Medical group practices responding to the survey were somewhat less likely to align themselves with an integrated delivery system. Although 15.6 percent of the 135 responding group practices are already part of a system (a higher percentage than either hospitals or multihospital systems), 14.8 percent reported they are not considering integrated delivery. Nevertheless, a significant portion (45.2 percent) of medical group practices will be part of a system within a year.
All the organizations surveyed reported they made large investments in developing their systems (on average, $471,268 for hospitals, $1,420,675 for systems, and $691,141 for group practices). A large majority of respondents used consultants to assist in their efforts (hospitals, 79.1 percent; multihospital systems, 78.6 percent; and medical group practices, 69.4 percent). And an even larger majority recommended their use (88.1 percent, 89.3 percent, and 81.1 percent, respectively).
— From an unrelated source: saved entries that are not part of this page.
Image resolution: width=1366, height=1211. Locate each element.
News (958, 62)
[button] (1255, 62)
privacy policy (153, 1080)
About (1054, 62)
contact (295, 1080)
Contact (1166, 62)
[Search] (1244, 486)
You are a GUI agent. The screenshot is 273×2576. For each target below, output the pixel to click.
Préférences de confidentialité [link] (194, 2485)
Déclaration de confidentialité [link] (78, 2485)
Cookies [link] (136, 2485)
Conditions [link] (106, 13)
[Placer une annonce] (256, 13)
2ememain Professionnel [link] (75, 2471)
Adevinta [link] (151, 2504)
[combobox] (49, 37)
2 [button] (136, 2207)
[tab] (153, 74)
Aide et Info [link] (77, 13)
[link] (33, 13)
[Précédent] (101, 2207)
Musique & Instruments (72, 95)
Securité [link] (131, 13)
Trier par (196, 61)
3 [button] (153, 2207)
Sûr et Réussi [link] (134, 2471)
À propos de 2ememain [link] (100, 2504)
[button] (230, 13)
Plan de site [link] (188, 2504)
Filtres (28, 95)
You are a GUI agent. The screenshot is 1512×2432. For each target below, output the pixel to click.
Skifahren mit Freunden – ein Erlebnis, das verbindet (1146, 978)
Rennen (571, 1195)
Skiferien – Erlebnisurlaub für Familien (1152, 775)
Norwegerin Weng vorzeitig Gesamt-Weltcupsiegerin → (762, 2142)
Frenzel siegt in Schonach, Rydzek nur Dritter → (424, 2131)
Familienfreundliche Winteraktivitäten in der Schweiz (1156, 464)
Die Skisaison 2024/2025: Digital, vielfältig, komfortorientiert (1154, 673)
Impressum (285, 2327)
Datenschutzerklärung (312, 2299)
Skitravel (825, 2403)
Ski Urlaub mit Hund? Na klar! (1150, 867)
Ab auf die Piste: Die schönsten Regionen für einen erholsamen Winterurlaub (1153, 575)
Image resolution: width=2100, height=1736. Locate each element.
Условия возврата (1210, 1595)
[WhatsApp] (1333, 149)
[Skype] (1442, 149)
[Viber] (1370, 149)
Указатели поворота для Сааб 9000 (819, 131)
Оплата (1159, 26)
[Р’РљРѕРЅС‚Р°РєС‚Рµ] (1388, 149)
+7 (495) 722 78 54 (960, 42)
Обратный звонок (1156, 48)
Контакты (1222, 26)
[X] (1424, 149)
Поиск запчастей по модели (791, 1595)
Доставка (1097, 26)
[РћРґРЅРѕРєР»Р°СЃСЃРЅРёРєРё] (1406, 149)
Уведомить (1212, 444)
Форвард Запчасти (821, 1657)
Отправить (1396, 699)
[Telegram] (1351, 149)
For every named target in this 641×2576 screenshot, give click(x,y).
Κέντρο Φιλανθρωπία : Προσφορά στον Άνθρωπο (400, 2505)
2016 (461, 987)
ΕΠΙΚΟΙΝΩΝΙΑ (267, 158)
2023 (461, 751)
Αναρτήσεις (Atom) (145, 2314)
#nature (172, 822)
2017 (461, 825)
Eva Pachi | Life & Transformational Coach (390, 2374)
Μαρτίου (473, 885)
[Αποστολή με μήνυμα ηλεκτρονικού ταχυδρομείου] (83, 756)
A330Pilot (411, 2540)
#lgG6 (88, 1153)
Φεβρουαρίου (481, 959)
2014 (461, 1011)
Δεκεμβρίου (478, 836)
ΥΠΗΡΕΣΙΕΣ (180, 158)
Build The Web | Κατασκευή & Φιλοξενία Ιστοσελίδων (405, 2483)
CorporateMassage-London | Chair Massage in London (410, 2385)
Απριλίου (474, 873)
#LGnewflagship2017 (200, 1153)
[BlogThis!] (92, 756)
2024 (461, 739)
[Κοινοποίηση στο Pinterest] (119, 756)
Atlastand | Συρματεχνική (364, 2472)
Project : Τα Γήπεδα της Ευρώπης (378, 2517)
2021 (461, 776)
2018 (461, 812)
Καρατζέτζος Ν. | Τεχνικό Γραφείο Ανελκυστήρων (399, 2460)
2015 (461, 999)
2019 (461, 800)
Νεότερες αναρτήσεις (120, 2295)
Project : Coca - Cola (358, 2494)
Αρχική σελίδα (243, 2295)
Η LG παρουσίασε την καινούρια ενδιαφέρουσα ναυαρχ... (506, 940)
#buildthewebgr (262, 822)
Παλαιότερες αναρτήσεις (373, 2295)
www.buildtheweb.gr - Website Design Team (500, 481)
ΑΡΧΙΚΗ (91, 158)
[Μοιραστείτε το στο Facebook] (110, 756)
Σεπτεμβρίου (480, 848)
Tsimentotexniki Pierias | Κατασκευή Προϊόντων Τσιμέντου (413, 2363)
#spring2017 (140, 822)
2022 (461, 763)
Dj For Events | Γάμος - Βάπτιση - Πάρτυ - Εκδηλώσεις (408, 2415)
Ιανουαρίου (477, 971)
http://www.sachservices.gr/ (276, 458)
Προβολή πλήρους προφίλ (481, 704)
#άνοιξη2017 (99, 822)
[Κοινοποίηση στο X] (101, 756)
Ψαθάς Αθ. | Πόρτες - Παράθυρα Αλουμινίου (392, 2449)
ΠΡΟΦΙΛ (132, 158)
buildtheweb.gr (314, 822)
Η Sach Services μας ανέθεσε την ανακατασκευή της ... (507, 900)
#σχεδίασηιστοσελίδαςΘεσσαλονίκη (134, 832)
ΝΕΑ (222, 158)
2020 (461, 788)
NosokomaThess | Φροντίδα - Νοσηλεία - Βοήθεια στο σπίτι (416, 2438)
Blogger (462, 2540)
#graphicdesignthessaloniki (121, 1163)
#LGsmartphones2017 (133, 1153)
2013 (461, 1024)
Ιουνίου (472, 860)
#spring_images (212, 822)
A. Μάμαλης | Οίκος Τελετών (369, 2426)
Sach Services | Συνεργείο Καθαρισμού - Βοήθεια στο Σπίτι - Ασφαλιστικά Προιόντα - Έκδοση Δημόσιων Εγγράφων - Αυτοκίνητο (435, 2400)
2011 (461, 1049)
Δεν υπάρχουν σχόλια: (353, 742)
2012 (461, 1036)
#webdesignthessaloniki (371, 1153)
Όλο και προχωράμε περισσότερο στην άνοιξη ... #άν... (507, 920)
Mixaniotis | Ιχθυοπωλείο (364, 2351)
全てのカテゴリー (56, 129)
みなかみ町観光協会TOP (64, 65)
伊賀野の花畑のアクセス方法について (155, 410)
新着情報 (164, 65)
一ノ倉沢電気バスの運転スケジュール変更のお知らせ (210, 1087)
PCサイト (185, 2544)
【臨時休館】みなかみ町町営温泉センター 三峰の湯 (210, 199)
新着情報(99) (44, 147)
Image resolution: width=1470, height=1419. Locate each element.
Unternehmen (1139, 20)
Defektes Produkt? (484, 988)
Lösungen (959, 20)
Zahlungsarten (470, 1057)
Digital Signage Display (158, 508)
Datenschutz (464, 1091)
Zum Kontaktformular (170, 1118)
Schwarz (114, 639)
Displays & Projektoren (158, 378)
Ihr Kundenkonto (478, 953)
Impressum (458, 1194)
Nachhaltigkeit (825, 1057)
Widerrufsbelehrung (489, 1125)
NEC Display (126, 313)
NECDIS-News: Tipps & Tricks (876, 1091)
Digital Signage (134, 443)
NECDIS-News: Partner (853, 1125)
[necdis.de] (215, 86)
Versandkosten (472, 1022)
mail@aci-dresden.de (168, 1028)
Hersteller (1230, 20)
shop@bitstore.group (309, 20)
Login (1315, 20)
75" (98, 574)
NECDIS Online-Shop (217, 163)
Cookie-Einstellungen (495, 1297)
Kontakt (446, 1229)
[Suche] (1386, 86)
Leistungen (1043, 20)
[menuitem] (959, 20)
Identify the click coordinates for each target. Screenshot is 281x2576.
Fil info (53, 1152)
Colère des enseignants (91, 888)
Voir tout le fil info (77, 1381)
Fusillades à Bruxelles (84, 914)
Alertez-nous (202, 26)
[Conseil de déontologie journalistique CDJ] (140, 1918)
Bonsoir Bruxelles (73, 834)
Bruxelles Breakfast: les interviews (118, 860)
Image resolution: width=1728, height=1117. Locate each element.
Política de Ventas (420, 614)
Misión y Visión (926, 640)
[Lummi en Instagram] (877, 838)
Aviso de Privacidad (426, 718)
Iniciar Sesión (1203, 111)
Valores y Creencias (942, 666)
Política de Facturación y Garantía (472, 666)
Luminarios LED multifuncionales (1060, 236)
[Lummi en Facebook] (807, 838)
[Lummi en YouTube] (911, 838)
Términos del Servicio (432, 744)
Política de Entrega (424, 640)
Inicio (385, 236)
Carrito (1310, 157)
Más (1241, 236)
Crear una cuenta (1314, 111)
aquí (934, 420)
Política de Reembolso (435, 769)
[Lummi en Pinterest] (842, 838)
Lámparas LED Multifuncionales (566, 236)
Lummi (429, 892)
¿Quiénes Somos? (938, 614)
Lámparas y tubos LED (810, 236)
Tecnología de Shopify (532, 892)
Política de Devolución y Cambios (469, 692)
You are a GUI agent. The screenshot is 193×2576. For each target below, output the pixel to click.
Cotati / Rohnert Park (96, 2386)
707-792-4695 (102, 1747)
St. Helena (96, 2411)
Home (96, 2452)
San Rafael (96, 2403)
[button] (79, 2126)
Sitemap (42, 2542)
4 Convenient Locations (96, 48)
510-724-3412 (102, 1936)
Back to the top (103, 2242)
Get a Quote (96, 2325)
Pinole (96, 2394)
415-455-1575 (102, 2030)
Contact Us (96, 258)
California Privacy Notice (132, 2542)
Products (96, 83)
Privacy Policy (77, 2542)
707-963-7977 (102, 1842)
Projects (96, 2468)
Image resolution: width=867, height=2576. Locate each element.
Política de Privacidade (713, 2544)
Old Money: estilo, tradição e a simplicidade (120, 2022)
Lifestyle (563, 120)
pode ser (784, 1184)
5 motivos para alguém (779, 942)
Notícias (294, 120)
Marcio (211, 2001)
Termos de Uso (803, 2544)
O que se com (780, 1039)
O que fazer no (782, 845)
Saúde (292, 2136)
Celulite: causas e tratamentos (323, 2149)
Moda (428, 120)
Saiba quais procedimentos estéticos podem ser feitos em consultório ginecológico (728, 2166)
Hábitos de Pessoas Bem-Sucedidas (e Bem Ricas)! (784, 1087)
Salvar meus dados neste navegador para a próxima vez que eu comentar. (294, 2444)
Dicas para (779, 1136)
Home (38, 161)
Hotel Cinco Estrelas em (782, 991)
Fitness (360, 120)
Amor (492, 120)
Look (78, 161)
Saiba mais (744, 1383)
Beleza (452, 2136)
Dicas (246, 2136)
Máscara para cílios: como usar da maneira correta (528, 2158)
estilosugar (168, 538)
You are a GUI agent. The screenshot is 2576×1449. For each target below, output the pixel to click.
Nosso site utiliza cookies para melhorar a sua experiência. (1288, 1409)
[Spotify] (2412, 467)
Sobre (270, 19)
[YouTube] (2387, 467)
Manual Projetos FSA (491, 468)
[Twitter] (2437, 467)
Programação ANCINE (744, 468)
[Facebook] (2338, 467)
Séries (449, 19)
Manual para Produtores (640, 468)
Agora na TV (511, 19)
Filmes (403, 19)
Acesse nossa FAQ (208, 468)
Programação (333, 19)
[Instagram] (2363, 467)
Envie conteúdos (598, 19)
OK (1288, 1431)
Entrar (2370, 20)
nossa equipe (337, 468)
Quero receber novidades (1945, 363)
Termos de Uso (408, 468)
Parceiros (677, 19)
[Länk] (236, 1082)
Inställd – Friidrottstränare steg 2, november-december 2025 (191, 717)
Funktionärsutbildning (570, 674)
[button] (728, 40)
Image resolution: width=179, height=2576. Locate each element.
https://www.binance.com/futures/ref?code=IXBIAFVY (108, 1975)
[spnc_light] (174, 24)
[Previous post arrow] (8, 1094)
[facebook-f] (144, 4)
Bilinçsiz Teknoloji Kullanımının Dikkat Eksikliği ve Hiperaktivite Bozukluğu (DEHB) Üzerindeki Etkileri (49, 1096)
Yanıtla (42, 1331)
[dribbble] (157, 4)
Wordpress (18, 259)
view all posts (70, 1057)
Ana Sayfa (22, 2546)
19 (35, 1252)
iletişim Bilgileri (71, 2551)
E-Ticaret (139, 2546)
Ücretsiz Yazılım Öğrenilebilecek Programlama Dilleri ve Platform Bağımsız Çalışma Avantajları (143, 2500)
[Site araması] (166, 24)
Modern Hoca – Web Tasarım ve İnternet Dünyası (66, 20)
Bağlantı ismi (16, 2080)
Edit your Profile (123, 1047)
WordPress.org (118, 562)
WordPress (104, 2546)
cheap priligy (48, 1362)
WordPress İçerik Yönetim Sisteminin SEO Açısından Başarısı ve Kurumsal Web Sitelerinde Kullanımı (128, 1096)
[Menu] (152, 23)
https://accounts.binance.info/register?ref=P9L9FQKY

Of the factors prompting organizations to implement integrated delivery systems, the two most frequently cited were the prospect of healthcare reform and providers' need to position themselves for managed care contracting. Other anticipated benefits of integrated delivery included the ability to remain or become competitive, to offer a comprehensive package of services, and to respond to a changing reimbursement structure.
Most organizations participating in the survey said they were too early in the process to determine whether their integration activities were meeting their expectations. However, for those with enough experience to evaluate their performance, respondents that said the activities met their expectations outnumbered those reporting that they did not by more than four to one.
To improve the quality of life for many "touch-deprived" nursing home residents, long-term care providers should consider implementation of a massage therapy program, Brianna Allen and Dawn Nelson suggest in an article in Provider.
Residents who receive only limited physical contact may experience a "lessened desire to interact with others and a weakened cognitive status," the authors write. Therapeutic massage produces a number of physical and emotional benefits that help alleviate such problems.
A facility's social services director, activity coordinator, or director of resident services should coordinate the program selecting residents who qualify, scheduling sessions, helping design billing procedures, promoting the program, and hiring massage therapists.
Therapists should be professionally certified, the authors emphasize. They suggest looking for candidates who are "comfortable in a nursing facility environment and in the presence of the elderly and . . . familiar with the characteristics of aging and specific illnesses represented within the long term care population."
Various payment mechanisms for massage sessions are possible. One approach is to make them available in a manner similar to how beauty salon services are offered. After completing a session, therapists should perform a written evaluation of the client and send it to a family member or other responsible party.
Word-of-mouth can be an effective way of promoting a massage therapy program, Allen and Nelson note. But long-term care facilities should also provide information to residents and their families on admission and call attention to the service in activity calendars, bedside service listings, and family support group meetings.